Brano proposto:

Dopo aver finito di leggere “ Pezzi di cielo” di Maria Cantone, mi sono chiesto più volte come potesse essere chiamato questo suo lavoro intessuto di ricordi. Raccolta di suoni che diventano poesia.... di pensieri in libertà.....di riflessioni...di spunti ed inviti a guardare oltre noi stessi, là dove solo l'amore riesce ad arrivare?
Io credo che ciascuna di queste sue pagine sia tutte queste cose insieme. A volte, i ricordi si fanno taglienti come lame perchè rimandano a ferite che non possono essere rimarginate neppure col trascorre del tempo; altre volte, invece, soprattutto quando ricorda il padre, sono morbidi ed avvolgenti come coperte che riscaldano il cuore. Legati gli uni agli altri da un unico filo. Perchè quello che siamo oggi lo dobbiamo non solo alle esperienze maturate al sole dell'infanzia di cui abbiamo perso memoria, ma anche, e forse soprattutto, al ricordo che di quelle esperienze ci portiamo dentro come tela che ci sostiene. Perchè le esperienze di cui, per motivi diversi, non conserviamo il ricordo, anche se ci hanno segnato profondamente, difficilmente ci aiutano a capire quanta strada abbiamo fatto, quello che siamo diventati “oggi e qui”, per accoglierci o punirci, per cercare di farci migliori, condotti per mano da un bisogno che per la scrittrice è fondamentale: il bisogno d'amore. L'amore che riusciamo a dare, ma anche quello che vorremmo ricevere dagli altri “per cui abbiamo vissuto in silenzio” e che, in assenza, ci manca fino a farci diventare “dipendenti”, con tutto il dolore che c'è in questa “dipendenza” che non ci consente di tracciare perimetri, ma solo di subirli, permettendo così a questi “altri” “di dirci che ci amano”, mentre, in realtà, “ci rubano la vita e ci abbandonano, andandosene poi per le vie del mondo a dispensare altro dolore”. E noi, “nonostante ciò, non riusciamo ad augurare loro il male” proprio perchè li abbiamo amati.

Consegna scritta 1:
Secondo il brano, qual è il bisogno fondamentale per la scrittrice?
Il brano e le voci provengono da fonti diverse.

Voci da elaborare:
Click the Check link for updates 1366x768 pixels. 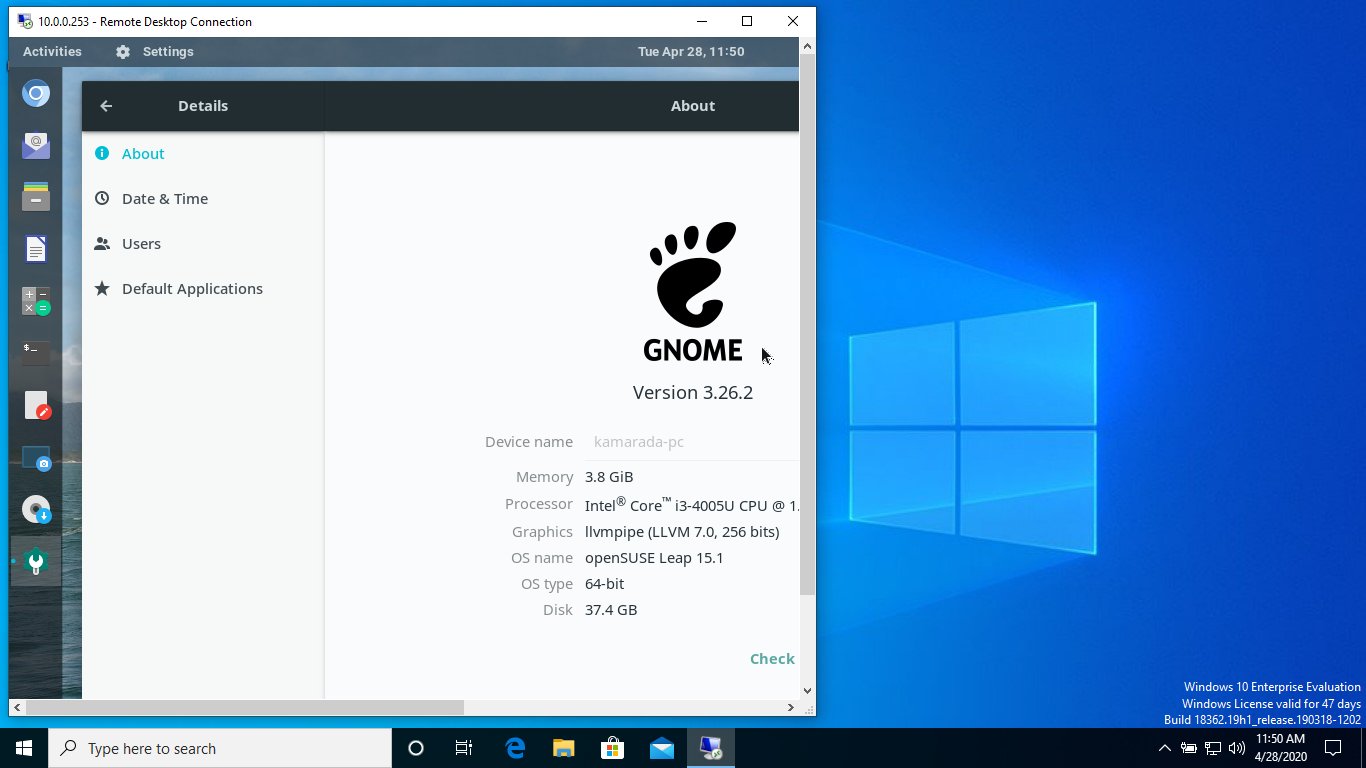(771, 658)

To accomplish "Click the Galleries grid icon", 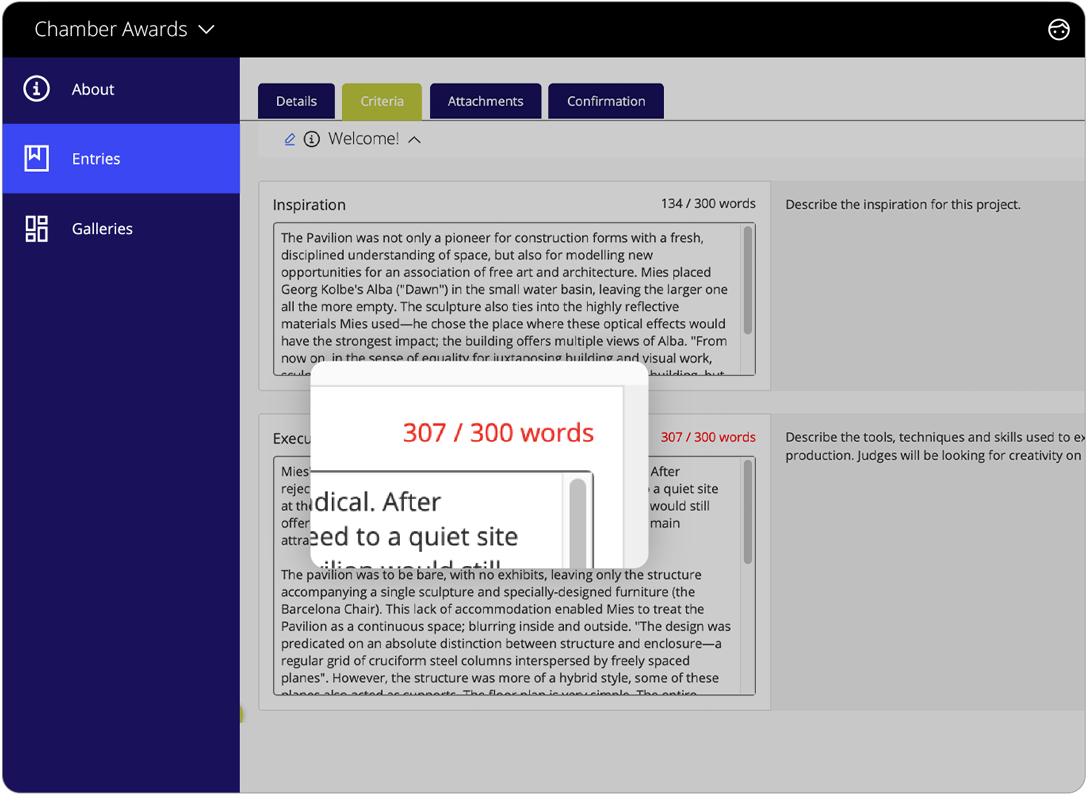I will point(36,228).

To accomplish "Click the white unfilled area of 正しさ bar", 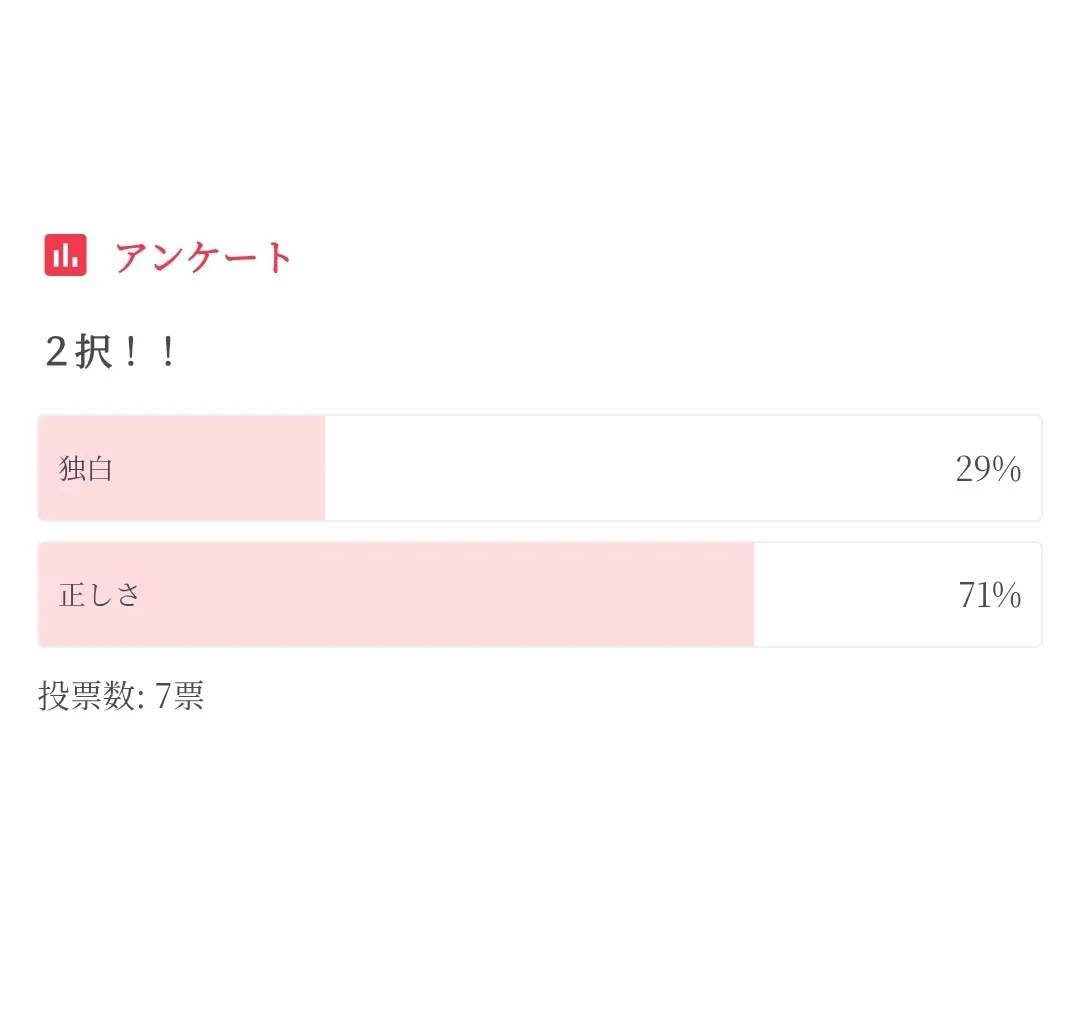I will pyautogui.click(x=850, y=595).
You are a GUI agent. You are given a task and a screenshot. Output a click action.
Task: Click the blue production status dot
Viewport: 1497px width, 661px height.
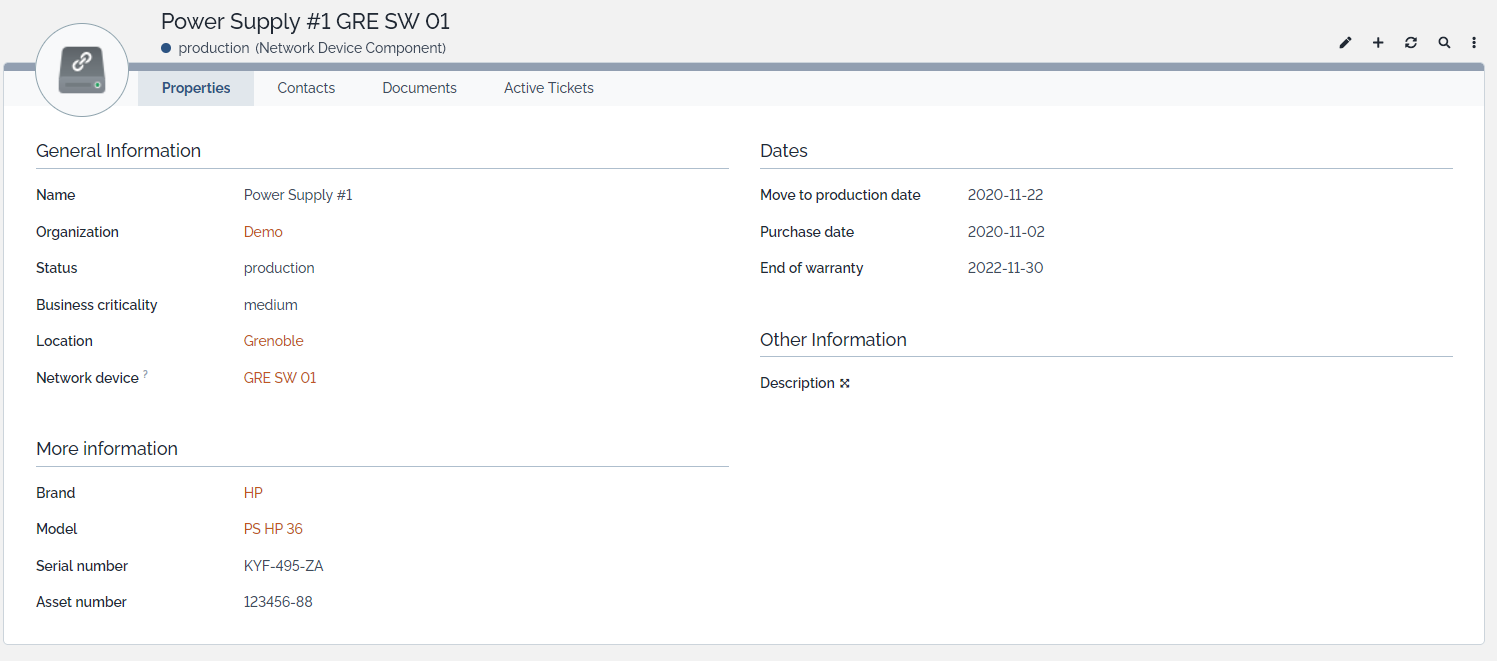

Consegna scritta 2:
Trascrivi parola per parola le righe delle voci che vanno da quella contenente "You are a GUI" fino alla fine delle voci, estremi inclusi, senza riportare le immagini.

Risposta svolta 1:
Il bisogno d'amore.

Risposta svolta 2:
You are a GUI agent. You are given a task and a screenshot. Output a click action.
Task: Click the blue production status dot
Viewport: 1497px width, 661px height.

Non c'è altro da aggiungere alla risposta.